NCSA supercomputers support years of steel research

For many people, a first summer job may be a memory best forgotten. But Brian Thomas’ first job at a steel company proved to be both memorable and life altering.

When Thomas was a 20-year-old undergraduate student majoring in engineering, he worked at a large Canadian steel producer and became fascinated by the process of continuous casting steel—the process that turns molten steel into sheets and that is used to produce 92 percent of the world’s steel. He decided he would like to use his engineering skills to refine the process.

Thomas went on to earn a PhD in metallurgical process engineering at the University of British Columbia and took a position on the mechanical engineering faculty at the University of Illinois. Now, 26 years later, Thomas’ research is regarded as some of the top in his field and he is the director of the Continuous Casting Consortium (CCC), a cooperative research effort between his research group at the university and the steel industry.

With annual global steel production at almost 1.5 billion tons (100 million tons in the United States, 96 percent of that through continuous casting), steel production accounts for an important fraction of the total energy consumed and greenhouse gases produced in the world. Even small improvements to this process, says Thomas, can have a profound benefit to society.

“For me the idea is to take this process which looks to outsiders kind of Dark Ages—crude and as empirical as you can get—and combine that with high technology,” he says.

### SOURCE DATA:
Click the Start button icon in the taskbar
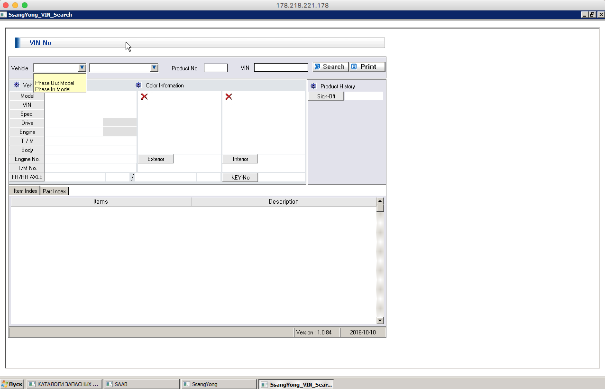605x389 pixels. coord(4,384)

### PROBLEM SET:
1. In the passage on steel research, change "mechanical engineering" to "materials science" and reproduce the text from "When Thomas was" up to and including "the steel industry.".
2. According to the passage on steel research, what share of the world's steel is produced by continuous casting?

### COMPLETED EXERCISE:
1.
When Thomas was a 20-year-old undergraduate student majoring in engineering, he worked at a large Canadian steel producer and became fascinated by the process of continuous casting steel—the process that turns molten steel into sheets and that is used to produce 92 percent of the world’s steel. He decided he would like to use his engineering skills to refine the process.

Thomas went on to earn a PhD in metallurgical process engineering at the University of British Columbia and took a position on the materials science faculty at the University of Illinois. Now, 26 years later, Thomas’ research is regarded as some of the top in his field and he is the director of the Continuous Casting Consortium (CCC), a cooperative research effort between his research group at the university and the steel industry.

2. 92 percent